Jonny Bentley
- Born: Jonny Bentley 1 July 1986 (age 40) Upper Hutt, New Zealand
- Height: 1.70 m (5 ft 7 in)
- Weight: 78 kg (12 st 4 lb)

Rugby union career
- Position: Fly-half

Amateur team(s)
- Years: Team / Apps / (Points)
- Hutt Old Boys Marist RFC

Senior career
- Years: Team / Apps / (Points)
- 2009–2013: Cornish Pirates / 57 / (292)
- 2013: Yorkshire Carnegie (loan) / 5 / (11)
- 2013–2014: Gloucester Rugby / 2 / (3)
- 2014−2015: Jersey / 21 / (52)
- 2016: Ealing Trailfinders
- 2016–: Chinnor
- Correct as of 14 July 2015

Provincial / State sides
- Years: Team / Apps / (Points)
- 2015−: Wellington Lions / 12 / (51)
- Correct as of 23 October 2015

= Jonny Bentley =

New Zealand rugby union player (born 1986)

Jonny Bentley (born 1 July 1986) is a New Zealand rugby union player who plays at fly-half for Chinnor.

Bentley original club was Hutt Old Boys Marist RFC in New Zealand, where as a Wellington Academy member he played for Wellington U21s and the Wellington XV. In 2007 he was the WRFU Club's 'Rugby Player of the Year'.

After playing for Yokogawa Musashino Atlastars, in Japan, he signed for the Cornish Pirates in the RFU Championship for the 2009–10 season.
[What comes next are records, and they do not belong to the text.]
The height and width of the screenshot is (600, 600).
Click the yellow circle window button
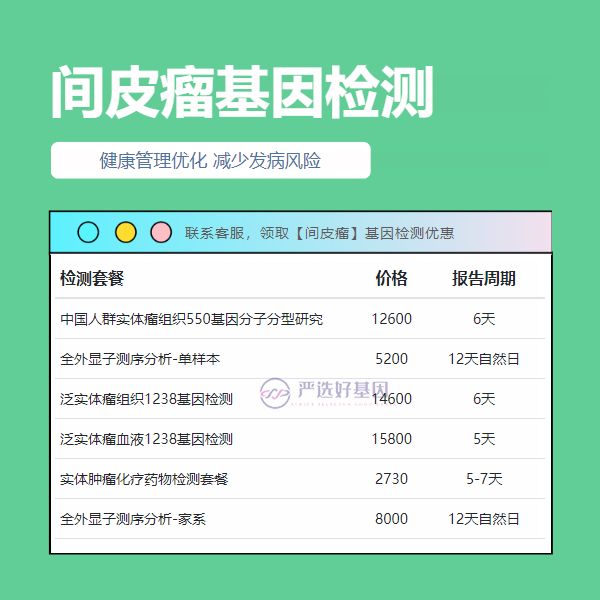(125, 233)
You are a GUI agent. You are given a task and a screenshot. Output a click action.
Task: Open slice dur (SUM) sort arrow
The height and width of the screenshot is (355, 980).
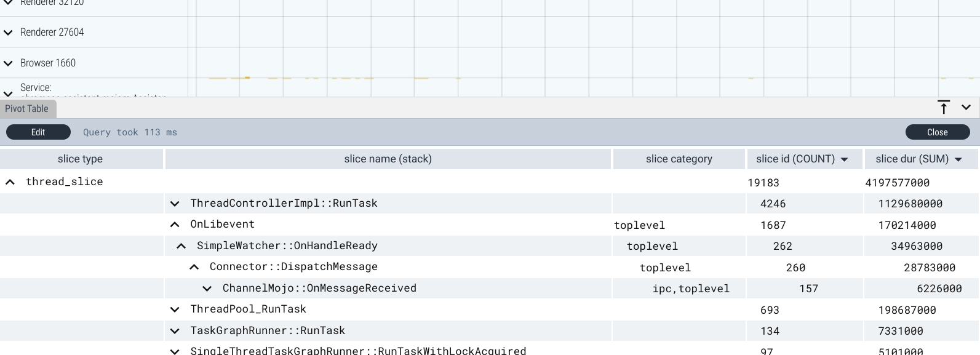(958, 159)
He made a total of 57 appearances with the Pirates where he helped them to win the British and Irish Cup in 2010. Unfortunately, he suffered an Achilles tendon tear following abductor muscle trouble and did not play for seventeen months returning for the Pirates during the 2012–13 season.

On 19 June 2013, it was announced that Bentley would join Gloucester Rugby in the Aviva Premiership on a one-year contract for the 2013–14 season. On 6 June 2014, Bentley returned to the RFU Championship as he signed a contract to join Jersey for the 2014–15 season. On 28 April 2015 Jonny Bentley confirmed his departure from Jersey

On 28 May 2015, Bentley returned to New Zealand to sign for his province Wellington Lions for the 2015 ITM Cup campaign. Bentley returned to the RFU Championship with Ealing Trailfinders for the rest of the 2015–16 season.

From the 2016–17 season, Bentley has been playing for Chinnor who compete in National League 2 South.